In 1971, Francis made his largest print to date at Gemini G.E.L., a workshop founded in 1966 by Ken Tyler, Stanley Grinstein, and Sidney Felsen and known (still today) for its ambitious and technically-advanced approach to printmaking. Spleen (Red) [above at left] measures more than six feet across and, despite the visceral associations of its title, suggests an ethereal and color-infused passage indicated by the artist’s bold use of space. The scale is ambivalent, with allusions to both microscopic and cosmic realms, pointing to the artist’s interest in oppositions. According to the artist, oppositions “...give a real presence to the universe. This is what it is all about! Opposites are just the root, a kind of path, or a way to being more alive or conscious.”
Meteorite (1986) [above], a monumental screenprint also made at Gemini, is another example of Francis’s expansive vision that captures the cosmic energy suggested by the title and enhanced by his use of color (32 colors to be exact). In fact, Francis considered color to be the fifth element based on his understanding of Eastern cosmology. In his words: “Fire and air give birth to color, which is another element.”

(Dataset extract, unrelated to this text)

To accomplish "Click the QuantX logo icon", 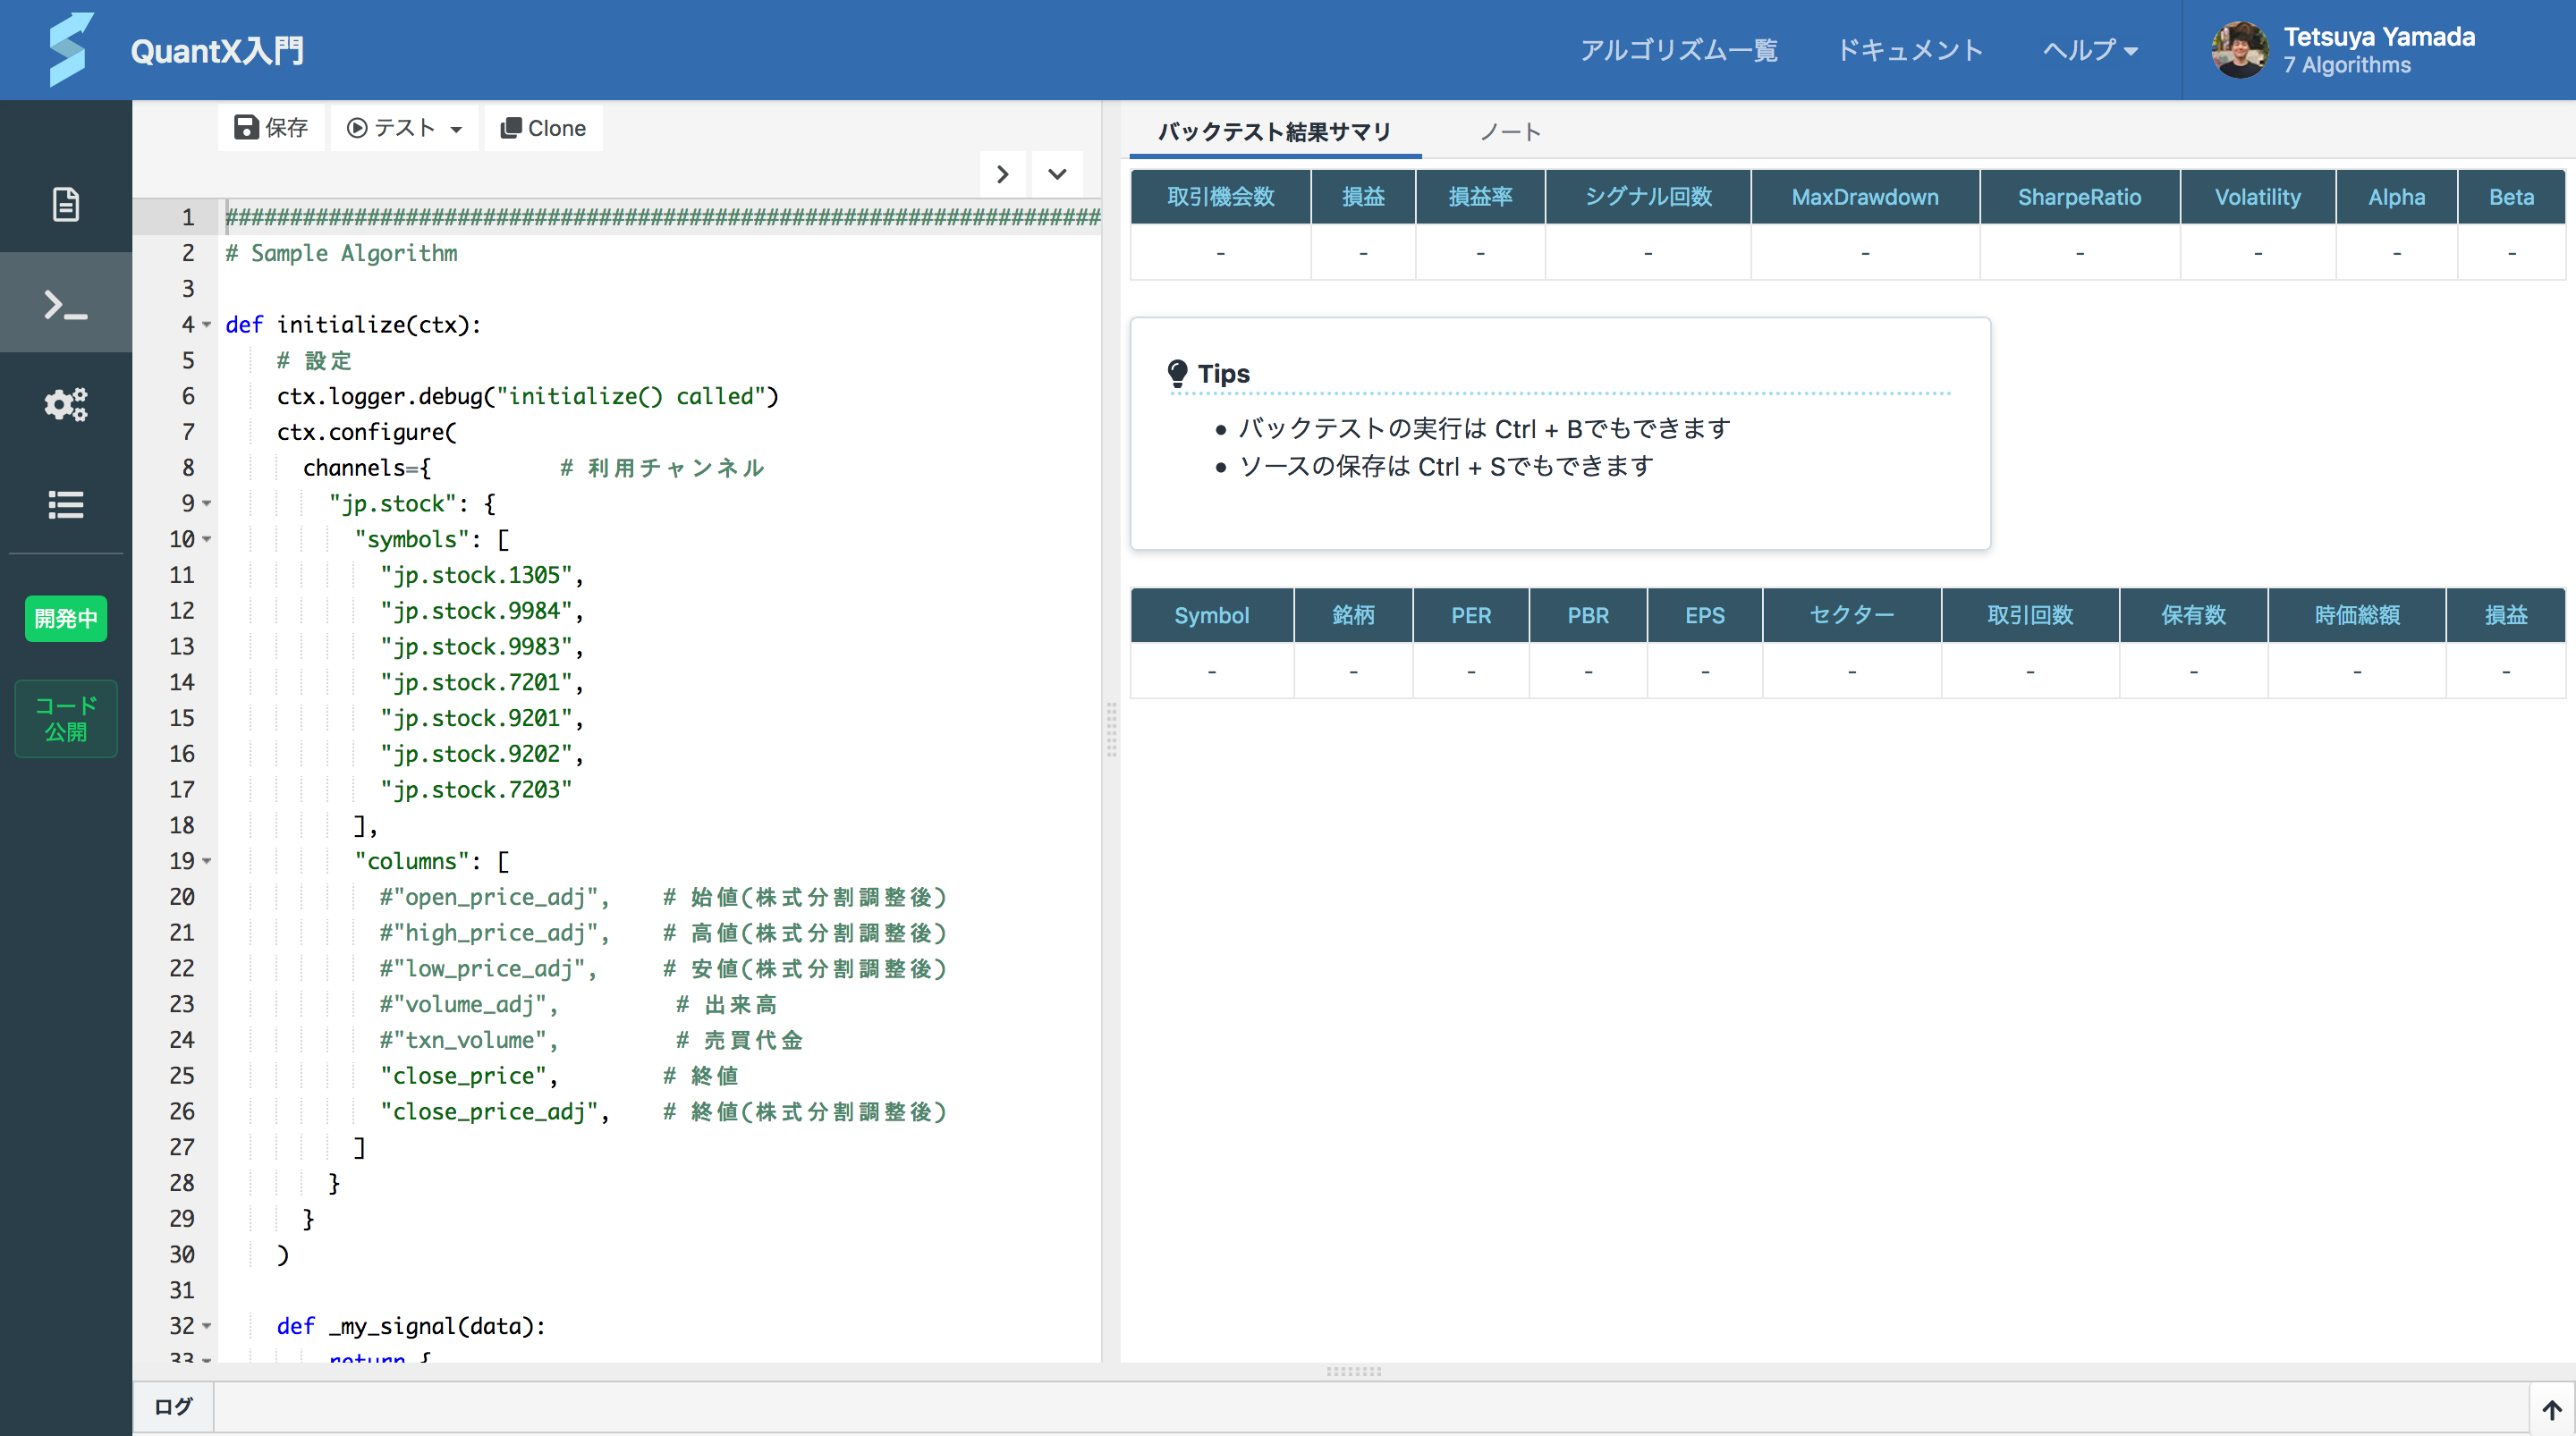I will tap(70, 50).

The making of such ambitious prints often required collaboration with a team of printers and hours spent away from his studio. In 1970, in order to incorporate printmaking more regularly into his practice, Francis established the Litho Shop located near his Santa Monica studio. As author of the artist’s print catalogue raisonné, Connie Lembark, explained: “Freedom was perhaps Francis’s primary motive in establishing the Litho Shop—the freedom to come and go as he pleases and to work with people he admires.” For the first couple of years he worked with printer Hitoshi Takatsuki who, after returning to Japan, was replaced by George Page, who would work with Francis for more than 20 years on nearly 100 lithographs (like Untitled from 1975 [above]). In 1981 the Litho Shop expanded to include intaglio (aquatint, in particular) not long after Francis met Jacob Samuel, who was working as an etcher at Gemini. Their collaboration lasted 18 years and produced 120 prints. Among them was Untitled (1989) [below], which involved 24 colors and raw powdered pigments that were sprinkled onto the inked plate prior to the third and final run through the press for a total of 18 variants.
Lapis Press was founded by Francis in 1984 as an enterprise to explore the artist’s multiple and varied interests in poetry, fiction, contemporary art, philosophy, literature, and Jungian psychology. Most of the publications were in the form of bound books that often included lithographs or etchings in the tradition of livres d’artistes. The scope of Lapis’s projects has changed over the years but the workshop (now based in Culver City) continues to be a dynamic center of printmaking activity.
As an avid printmaker (as well as a publisher), Sam Francis contributed greatly to making Los Angeles a center of print culture and appreciation. Don’t miss the opportunity to see Francis’s numerous prints (as well as paintings and works on paper) on view through July 16.